Why? ‘Cause when you hit that major snag somewhere about halfway through chapter three (with three more to go afterwards), your friends can lend you moral support, your s.o. (if you’ve got one) can give you backrubs, and your advisor can play good cop and/or bad cop (depending) in order to try and put you back on track. In the end, however, you’re the one who’s going to have to summon up the energy and the willpower to muscle through (or finesse around) the snags and finish the damned thing (and you will think of it that way long before it’s done) on your own. And getting past those snags is a lot easier to do (which isn’t to say that it’s exactly a walk in the park) if you’ve chosen a topic that you know, understand, and care about. It’s all but impossible, however, if your topic is one that you don’t like.
Case in point here: When I started at the Institute, I had no real conception of what my diss topic would be, above and beyond the fact that I knew it would have something to do with popular music. The first potential idea I came up with had to do with the question of musical genres, how they are defined (or not, as the case may be), who gets to define them, how they function, and what the socio-politico-cultural ramifications are of dividing the musical terrain up in the way(s) that it is. There was (and probably still is) a viable and valuable diss to be written on such a topic — genre remains a curiously underexamined realm of popular music scholarship — so this was not in and of itself a bad choice. As it turns out, however, I wasn’t the right person to do it. Or, more precisely, it wasn’t the right project for me, as it wasn’t something that really caught my imagination or excited me a great deal intellectually. In fact, the most painful Ex of my career was a paper on musical genres that hung over my head for about a year and a half before I could bring myself to write the thing — which only serves to underscore the notion that this would not have been a good diss topic for me. If I was bored stiff by the notion of writing a mere 25 pages on this subject, the prospect of going on for at least 150 (and, in my case, probably more) would have meant a slow, but certain death for me.
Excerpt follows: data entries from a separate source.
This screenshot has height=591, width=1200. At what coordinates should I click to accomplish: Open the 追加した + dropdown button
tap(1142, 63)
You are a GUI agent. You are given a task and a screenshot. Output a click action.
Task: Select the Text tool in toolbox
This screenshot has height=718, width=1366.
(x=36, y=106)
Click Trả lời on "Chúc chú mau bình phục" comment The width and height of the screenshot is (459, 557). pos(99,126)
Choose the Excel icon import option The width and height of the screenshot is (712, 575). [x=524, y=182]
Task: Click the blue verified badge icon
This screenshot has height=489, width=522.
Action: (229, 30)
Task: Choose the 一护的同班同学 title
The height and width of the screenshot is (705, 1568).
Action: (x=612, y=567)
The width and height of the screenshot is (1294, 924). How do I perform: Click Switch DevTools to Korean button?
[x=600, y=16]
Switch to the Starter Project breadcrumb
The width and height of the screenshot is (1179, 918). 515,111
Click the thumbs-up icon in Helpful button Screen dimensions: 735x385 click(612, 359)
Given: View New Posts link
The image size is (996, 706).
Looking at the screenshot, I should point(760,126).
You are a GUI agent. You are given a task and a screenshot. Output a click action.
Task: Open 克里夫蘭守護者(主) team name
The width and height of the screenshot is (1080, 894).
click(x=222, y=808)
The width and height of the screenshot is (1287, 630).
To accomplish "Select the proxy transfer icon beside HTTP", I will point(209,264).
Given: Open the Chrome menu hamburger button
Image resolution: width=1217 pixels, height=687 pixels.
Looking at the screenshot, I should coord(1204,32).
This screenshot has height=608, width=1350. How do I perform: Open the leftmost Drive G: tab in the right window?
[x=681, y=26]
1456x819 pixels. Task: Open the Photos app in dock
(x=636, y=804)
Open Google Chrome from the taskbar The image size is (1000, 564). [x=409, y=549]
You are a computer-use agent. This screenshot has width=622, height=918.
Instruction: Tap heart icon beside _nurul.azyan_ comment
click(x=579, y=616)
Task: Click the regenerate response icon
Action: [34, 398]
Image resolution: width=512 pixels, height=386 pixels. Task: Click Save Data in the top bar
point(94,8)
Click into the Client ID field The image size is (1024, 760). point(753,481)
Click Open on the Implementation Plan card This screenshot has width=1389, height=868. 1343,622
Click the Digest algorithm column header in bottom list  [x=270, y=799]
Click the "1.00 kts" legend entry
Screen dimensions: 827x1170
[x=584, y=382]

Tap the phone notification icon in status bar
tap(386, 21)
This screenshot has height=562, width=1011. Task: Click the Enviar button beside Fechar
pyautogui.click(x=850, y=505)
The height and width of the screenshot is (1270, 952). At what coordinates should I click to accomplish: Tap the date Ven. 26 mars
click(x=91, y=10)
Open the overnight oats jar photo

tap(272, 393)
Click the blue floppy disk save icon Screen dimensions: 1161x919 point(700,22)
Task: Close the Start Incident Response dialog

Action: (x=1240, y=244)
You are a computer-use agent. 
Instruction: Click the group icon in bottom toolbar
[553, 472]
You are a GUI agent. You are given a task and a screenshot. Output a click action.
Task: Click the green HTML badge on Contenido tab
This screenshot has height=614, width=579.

As for how I came to be writing on Elvis . . . well, unfortunately for y’all, there’s no easy-to-learn, how-to-choose-a-diss-topic technique that I learned and can now pass on to you. Long before I came to the prairie, I had a sort of campy, fan-like appreciation for tacky Elvis stuff, but the idea to write about this phenomenon didn’t occur to me until well into my second year of coursework . . . at which point, more or less out of nowhere, the idea of doing my entire dissertation on this unlikely seeming subject just popped into my head. At first, I simply laughed my head off about it, but the longer I considered the possibilities, the more plausible the idea seemed to me, as it became apparent (1) that there was something going on here that no one else had said a lot about (not necessarily an essential aspect of a good diss — being the first to write about something has its own dangers — but it does help to reassure you (during those inevitable moments of doubt) that at least you’re not just regurgitating someone else’s tired shtick), (2) that the phenomenon was certainly large enough (perhaps even too large) to generate a diss-length manuscript, and (3) that it was something in which I already had enough of a personal investment (as a fan) that I felt fairly confident that I could devote inordinate amounts of time to the project without going completely nuts.